Consigne:
Recopiez le passage de l'extrait à lire qui va de « Mais elles découvrent » jusqu'à « abolitionnistes et progressistes. » inclus, en remplaçant « camarades » par « compagnons de lutte ».

Extrait à lire:

.....

L’émancipation réelle de la femme burkinabè passe t-elle par une lutte globale contre toutes les formes de domination et d’oppression, ou au contraire, doit-elle être ciblée sur les facteurs qui entravent son épanouissement ? Autrement dit, le combat pour la libération de l’homme tout court prend t-il assez en compte les pesanteurs spécifiques qui bloquent l’épanouissement de la femme ? Pour répondre à cette question, un détour chez Angela Devis et Aimé Césaire permet d’y voir un peu plus clair.

Dans son livre « Femmes, race et classe » publié en 1981, la militante féministe noire-américaine avait montré comment au 19e siècle, différents mouvements se sont retrouvés parfois sur des combats communs avant que des contradictions objectives inconciliables ne fassent voler en éclats leur unité. On compte ainsi de nombreuses femmes dans les rangs de ceux qui, dans le Nord de l’Amérique, incarnent la bourgeoisie industrielle et qui se bat contre le système esclavagiste en vigueur dans le Sud, l’objectif étant d’abord de détruire le système esclavagiste, puis ensuite, contrôler la main d’œuvre bon marché constituée d’esclaves noirs. Pour les femmes travailleuses engagées dans ces mouvements, l’abolition de l’esclavage aurait un impact positif sur leurs propres conditions de travail dans les usines et l’amélioration générale de leur situation sociale.

Mais elles découvrent très vite que les hommes ne sont pas disposés à leur accorder la place qu’elles méritent, et prennent conscience du caractère sexiste des mouvements dans lesquelles elles luttent pour la liberté. Dès lors, elles vont opérer une rupture avec leurs anciens camarades en créant des associations et mouvements de défense des droits des femmes. Il est désormais clair pour elles que leur libération passe par un combat spécifique contre les discriminations spécifiques dont elles sont victimes de la part aussi bien des esclavagistes que des bourgeois abolitionnistes et progressistes.

Angela Devis montre également comment les mouvements féministes vont à leur tour être confrontés à des divisions internes, opposant femmes noires et femmes blanches. Les femmes noires ont le sentiment que leurs camarades blanches ne revendiquent pas les mêmes droits pour toutes et ont tendance à imposer une sorte de hiérarchie des droits entre elles. De ces contradictions vont naitre les mouvements féministes animés par des leaders noires dont Angela Devis est l’une des figures contemporaines. Leur credo : combattre les préjugés sur les femmes noires, défendre leur droit à l’autonomie et revendiquer l’égalité de traitement sur les lieux de travail et dans l’espace public. Ce combat-là, personne d’autre ne saurait le mener à la place et pour les femmes noires.

.....

Données:
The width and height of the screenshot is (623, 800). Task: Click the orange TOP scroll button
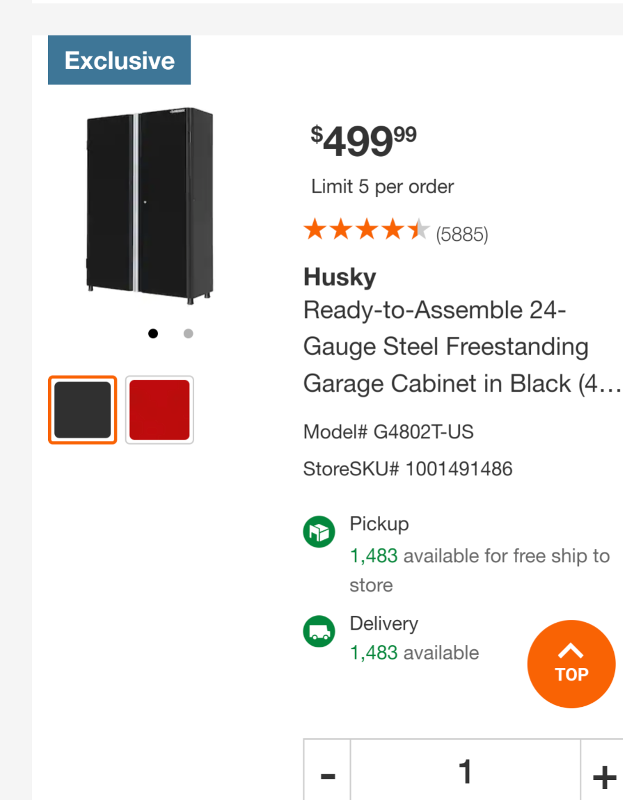coord(571,663)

.....

Réponse attendue:
Mais elles découvrent très vite que les hommes ne sont pas disposés à leur accorder la place qu’elles méritent, et prennent conscience du caractère sexiste des mouvements dans lesquelles elles luttent pour la liberté. Dès lors, elles vont opérer une rupture avec leurs anciens compagnons de lutte en créant des associations et mouvements de défense des droits des femmes. Il est désormais clair pour elles que leur libération passe par un combat spécifique contre les discriminations spécifiques dont elles sont victimes de la part aussi bien des esclavagistes que des bourgeois abolitionnistes et progressistes.